Saturday, February 22, 2014

A little bit of me time!

Woke up feeling frustrated at my seeming lack of ability and time recently to be able to get out and about to walk or to take pictures. Its due to my time being pulled in all directions to satisfy the needs of everyone else! However a quick texty conversation with MartinTheHills an appropriate metaphorical kick up the backside reminded me how accessible the best walking country in the UK is for me, and that I didn't actually need to commit all day for a walk. The kids would survive without me being on their back for getting homework done. A quick, 10 minute drive up the road is all it takes for me to be on the Hadrians's Wall path, one of the UK's best known National Trails. 
Photo taken in August 2013 from Highshield Crag looking east.
So I packed up a limited amount of kit, a map, a dog biscuit or four, my Nordic Poles should I feel the need for a "burn" and my favorite hat. I bundled Welly into the Pootmobile and off we went.  Sunny but blustery and a little bit of a rain drizzle threat, but it felt good knowing that I was going to get a blast of fresh, Northumbrian air.

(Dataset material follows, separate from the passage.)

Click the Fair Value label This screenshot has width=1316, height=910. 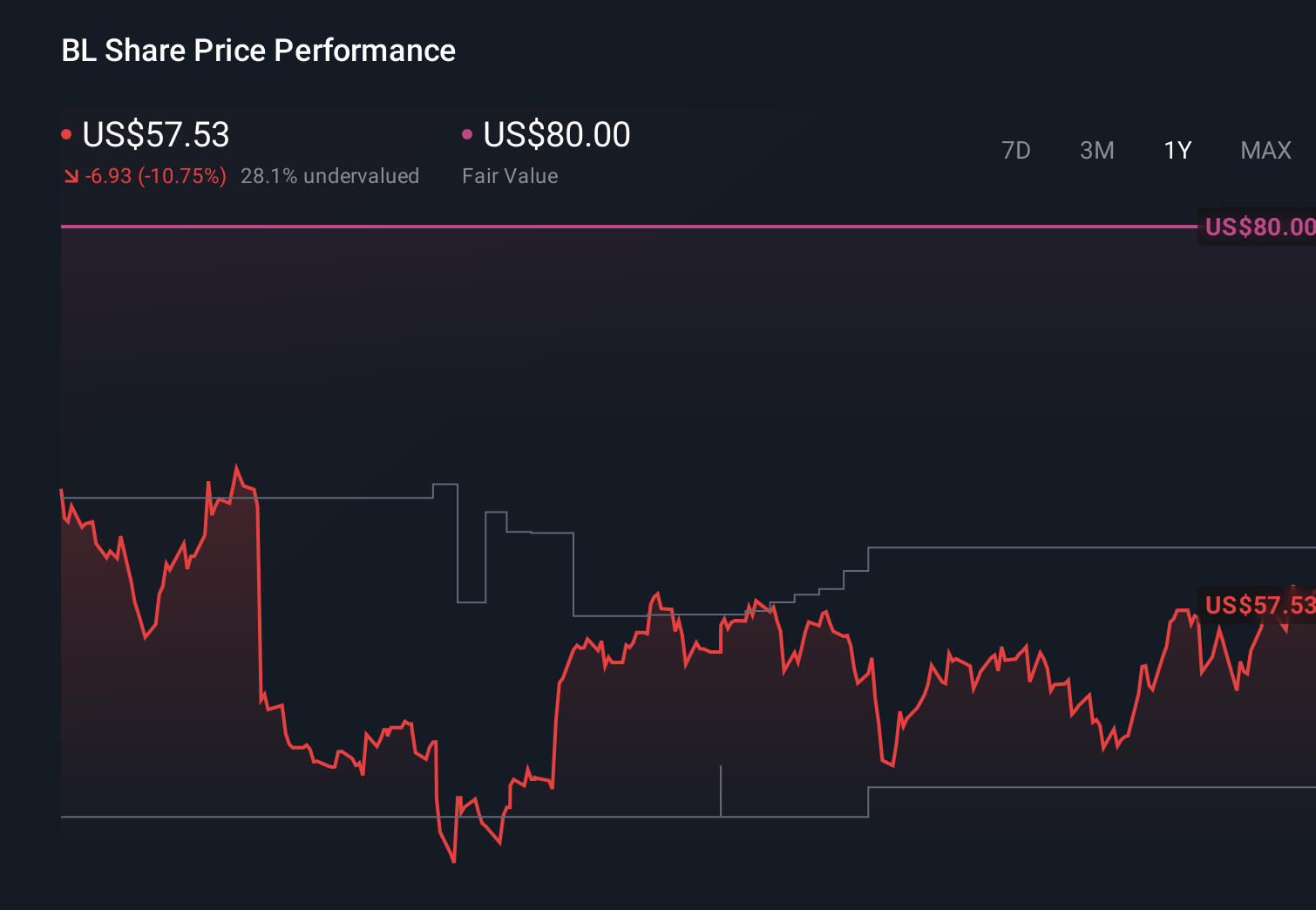click(509, 176)
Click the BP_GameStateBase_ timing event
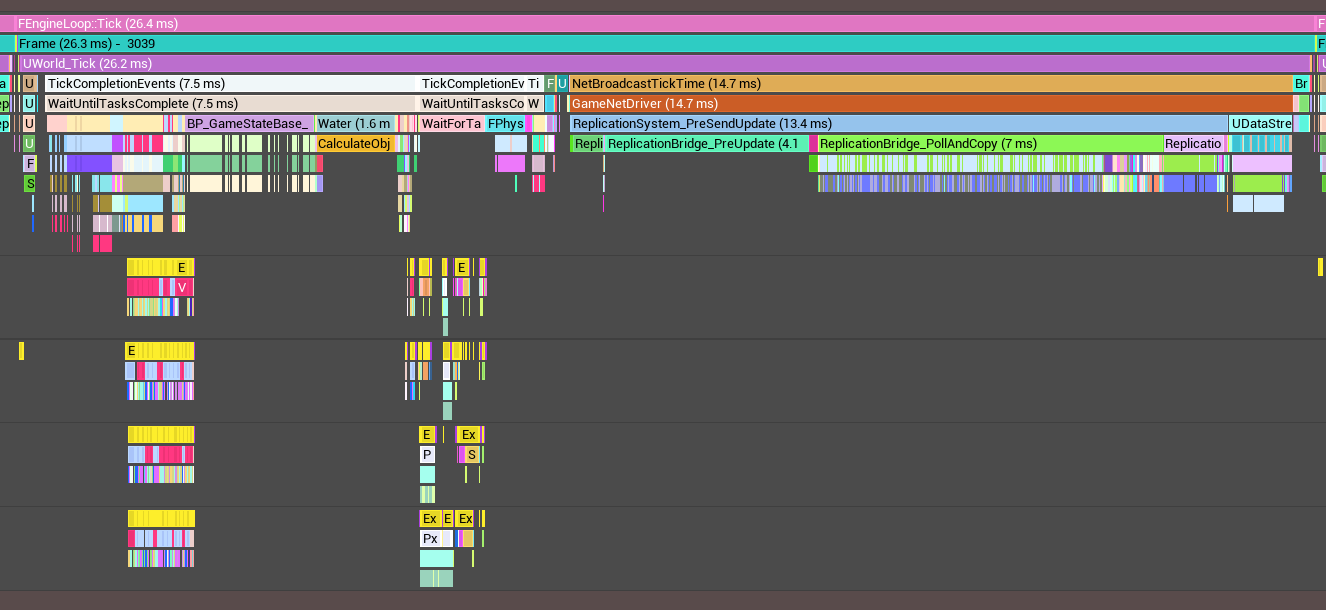The width and height of the screenshot is (1326, 610). click(248, 124)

I fairly quickly decided that I wanted to walk around the Brocolitia Fort area as I have not visited that part yet and wondered what sort of archeological monument it was. So I parked the car in a layby, climbed over a stile and onto the route there. Welly managed this stile fine as it was a stone one with nice broad steps.
 We headed west into a very strong head wind and into some very boggy fields. Then I wished I had paid more attention to my kit and put my gators on!




Fortunately there were no sheep initially which meant Welly didn't need to be on a lead, so off he trundled, eating as much sheep poo as he could stomach and scratching up mole hills looking for the elusive creature that  makes them! Ears flapping, he was undeterred by the wind!

We had some challenging stiles to get over which were definitely not constructed to aid dog walkers (but this is sheep country so I forgive). I tried to show him how to cross the stiles by patting the steps, but he clearly felt that I should lift him over in places. Refusing to do this, generally he got over in a panic that I might leave him behind. And when there's gravy bones in my pocket this was definitely not a position he wished to be in.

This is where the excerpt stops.